На первой полосе писали о войне в Испании:
«…Многие женщины, дети и старики остались в городе, надеясь, что победители их пощадят, но, едва только город был взят, их всех согнали, как скот, на площадь и стали расстреливать из пулеметов. Мы наблюдали эту сцену с вершины горы, и нам казалось, что это какое-то видение Дантова ада. Малолетние дети искали убежища под материнскими юбками, но это не могло их спасти. Стрельба продолжалась до тех пор, пока не были уничтожены все…»
Утром я пробежал эту статью, но смысл ее как-то не дошел до меня. Я и сейчас пробежал бы ее так же невнимательно, как вдруг меня поразили слова «но это не могло их спасти». И внезапно я увидел детей, прячущихся под материнскими юбками. Это было жуткое зрелище, газета жгла мне руки.
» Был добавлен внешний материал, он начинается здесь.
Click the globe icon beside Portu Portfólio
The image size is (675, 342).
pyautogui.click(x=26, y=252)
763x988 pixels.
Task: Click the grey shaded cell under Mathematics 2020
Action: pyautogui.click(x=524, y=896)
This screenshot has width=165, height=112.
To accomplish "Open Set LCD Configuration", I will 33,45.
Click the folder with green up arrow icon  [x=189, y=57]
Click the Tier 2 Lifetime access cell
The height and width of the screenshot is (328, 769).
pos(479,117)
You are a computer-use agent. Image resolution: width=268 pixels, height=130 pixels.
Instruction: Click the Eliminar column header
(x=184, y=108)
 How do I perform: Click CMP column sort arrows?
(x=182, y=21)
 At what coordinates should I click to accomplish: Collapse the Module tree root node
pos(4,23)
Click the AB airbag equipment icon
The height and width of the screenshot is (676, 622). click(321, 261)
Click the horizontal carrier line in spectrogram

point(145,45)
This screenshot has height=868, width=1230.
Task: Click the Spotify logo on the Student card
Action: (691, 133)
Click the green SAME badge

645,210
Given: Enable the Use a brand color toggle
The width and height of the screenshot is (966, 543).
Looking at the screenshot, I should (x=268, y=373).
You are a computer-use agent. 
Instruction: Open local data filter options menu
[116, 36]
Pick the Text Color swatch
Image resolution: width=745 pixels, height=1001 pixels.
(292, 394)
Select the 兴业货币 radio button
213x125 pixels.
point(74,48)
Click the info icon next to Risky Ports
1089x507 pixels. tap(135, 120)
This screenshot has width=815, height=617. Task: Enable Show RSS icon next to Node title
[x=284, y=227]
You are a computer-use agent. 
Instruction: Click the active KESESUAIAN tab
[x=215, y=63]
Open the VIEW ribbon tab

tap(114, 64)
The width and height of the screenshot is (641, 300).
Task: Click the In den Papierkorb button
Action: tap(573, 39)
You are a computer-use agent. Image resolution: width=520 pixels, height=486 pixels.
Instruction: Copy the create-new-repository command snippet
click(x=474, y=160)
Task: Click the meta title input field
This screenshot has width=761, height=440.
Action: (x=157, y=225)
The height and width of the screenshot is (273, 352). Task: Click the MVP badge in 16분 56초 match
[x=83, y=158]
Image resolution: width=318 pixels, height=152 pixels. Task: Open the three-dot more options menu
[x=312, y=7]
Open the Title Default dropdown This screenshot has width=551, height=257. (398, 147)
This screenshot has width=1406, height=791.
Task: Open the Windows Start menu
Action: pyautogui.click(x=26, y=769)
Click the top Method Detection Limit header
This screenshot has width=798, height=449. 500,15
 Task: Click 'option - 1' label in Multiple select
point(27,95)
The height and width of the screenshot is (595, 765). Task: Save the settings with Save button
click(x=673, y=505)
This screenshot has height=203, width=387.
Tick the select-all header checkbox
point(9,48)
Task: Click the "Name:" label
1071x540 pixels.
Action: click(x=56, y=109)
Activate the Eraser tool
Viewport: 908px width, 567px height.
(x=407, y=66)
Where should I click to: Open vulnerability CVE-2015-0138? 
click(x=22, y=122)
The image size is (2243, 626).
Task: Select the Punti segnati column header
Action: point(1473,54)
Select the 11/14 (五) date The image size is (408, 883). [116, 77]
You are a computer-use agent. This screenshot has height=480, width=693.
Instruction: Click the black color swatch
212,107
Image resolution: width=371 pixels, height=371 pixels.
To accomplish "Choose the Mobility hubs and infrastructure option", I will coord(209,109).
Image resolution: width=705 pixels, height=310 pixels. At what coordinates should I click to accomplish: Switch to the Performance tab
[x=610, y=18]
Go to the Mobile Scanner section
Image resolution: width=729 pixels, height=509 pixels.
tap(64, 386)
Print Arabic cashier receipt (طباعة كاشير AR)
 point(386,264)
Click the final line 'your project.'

Я отбросил ее в сторону. Мне вспомнился лорд Питер, которому был нужен хорошенький трупик. Может, богатство лорда Питера, его бухарские ковры и севрский фарфор были обязаны своим происхождением оловянным рудникам в Испании. Может, лорд Питер был одним из тех, кто желал, чтобы война тянулась как можно дольше, может, он уже раздобыл себе не один хорошенький трупик. Но я тоже несу за это ответственность, я мог скользить глазами по таким заметкам и забывать о них. Если на свете творятся подобные вещи, какое имеет значение, безработный я или нет, живу я или умер, какое значение имеет вообще все, что со мной происходит? Мне захотелось подойти к жене и прижать ее к себе. Ничего не говорить, а только крепко прижать к себе. Я был потрясен до глубины души.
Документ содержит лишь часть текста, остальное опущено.